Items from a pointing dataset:

--- BEGIN ---

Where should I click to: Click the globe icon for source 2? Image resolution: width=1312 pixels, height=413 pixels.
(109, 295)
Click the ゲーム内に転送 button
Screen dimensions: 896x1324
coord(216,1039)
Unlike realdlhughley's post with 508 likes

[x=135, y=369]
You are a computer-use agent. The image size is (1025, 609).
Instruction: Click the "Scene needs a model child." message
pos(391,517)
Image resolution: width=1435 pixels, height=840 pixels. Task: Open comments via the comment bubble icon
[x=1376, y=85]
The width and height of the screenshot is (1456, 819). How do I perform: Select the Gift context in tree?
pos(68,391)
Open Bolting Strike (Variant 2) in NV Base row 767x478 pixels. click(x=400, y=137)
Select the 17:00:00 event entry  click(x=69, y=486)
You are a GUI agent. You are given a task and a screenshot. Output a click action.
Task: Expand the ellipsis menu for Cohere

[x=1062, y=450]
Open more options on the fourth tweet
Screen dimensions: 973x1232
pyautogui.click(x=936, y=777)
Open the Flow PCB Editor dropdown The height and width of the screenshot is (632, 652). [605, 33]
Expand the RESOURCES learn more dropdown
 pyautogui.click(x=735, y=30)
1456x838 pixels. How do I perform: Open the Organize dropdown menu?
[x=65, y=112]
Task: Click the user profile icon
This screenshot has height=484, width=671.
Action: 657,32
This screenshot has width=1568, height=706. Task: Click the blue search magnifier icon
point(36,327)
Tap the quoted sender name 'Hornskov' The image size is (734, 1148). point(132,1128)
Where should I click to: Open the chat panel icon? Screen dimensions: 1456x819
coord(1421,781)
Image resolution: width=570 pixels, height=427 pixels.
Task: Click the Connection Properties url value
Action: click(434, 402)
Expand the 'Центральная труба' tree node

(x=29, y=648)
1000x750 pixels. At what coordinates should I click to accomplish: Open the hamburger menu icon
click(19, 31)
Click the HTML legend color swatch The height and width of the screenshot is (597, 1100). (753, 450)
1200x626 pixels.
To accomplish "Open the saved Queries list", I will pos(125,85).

--- END ---

**GOAL:** Update the items above so that each "dropdown" becomes "pulldown", keeping everything else the same.

**RESULT FOR THIS TASK:**
Where should I click to: Click the globe icon for source 2? Image resolution: width=1312 pixels, height=413 pixels.
(109, 295)
Click the ゲーム内に転送 button
Screen dimensions: 896x1324
coord(216,1039)
Unlike realdlhughley's post with 508 likes

[x=135, y=369]
You are a computer-use agent. The image size is (1025, 609).
Instruction: Click the "Scene needs a model child." message
pos(391,517)
Image resolution: width=1435 pixels, height=840 pixels. Task: Open comments via the comment bubble icon
[x=1376, y=85]
The width and height of the screenshot is (1456, 819). How do I perform: Select the Gift context in tree?
pos(68,391)
Open Bolting Strike (Variant 2) in NV Base row 767x478 pixels. click(x=400, y=137)
Select the 17:00:00 event entry  click(x=69, y=486)
You are a GUI agent. You are given a task and a screenshot. Output a click action.
Task: Expand the ellipsis menu for Cohere

[x=1062, y=450]
Open more options on the fourth tweet
Screen dimensions: 973x1232
pyautogui.click(x=936, y=777)
Open the Flow PCB Editor pulldown The height and width of the screenshot is (632, 652). [605, 33]
Expand the RESOURCES learn more pulldown
 pyautogui.click(x=735, y=30)
1456x838 pixels. How do I perform: Open the Organize pulldown menu?
[x=65, y=112]
Task: Click the user profile icon
This screenshot has height=484, width=671.
Action: 657,32
This screenshot has width=1568, height=706. Task: Click the blue search magnifier icon
point(36,327)
Tap the quoted sender name 'Hornskov' The image size is (734, 1148). point(132,1128)
Where should I click to: Open the chat panel icon? Screen dimensions: 1456x819
coord(1421,781)
Image resolution: width=570 pixels, height=427 pixels.
Task: Click the Connection Properties url value
Action: click(434, 402)
Expand the 'Центральная труба' tree node

(x=29, y=648)
1000x750 pixels. At what coordinates should I click to accomplish: Open the hamburger menu icon
click(19, 31)
Click the HTML legend color swatch The height and width of the screenshot is (597, 1100). (753, 450)
1200x626 pixels.
To accomplish "Open the saved Queries list", I will pos(125,85).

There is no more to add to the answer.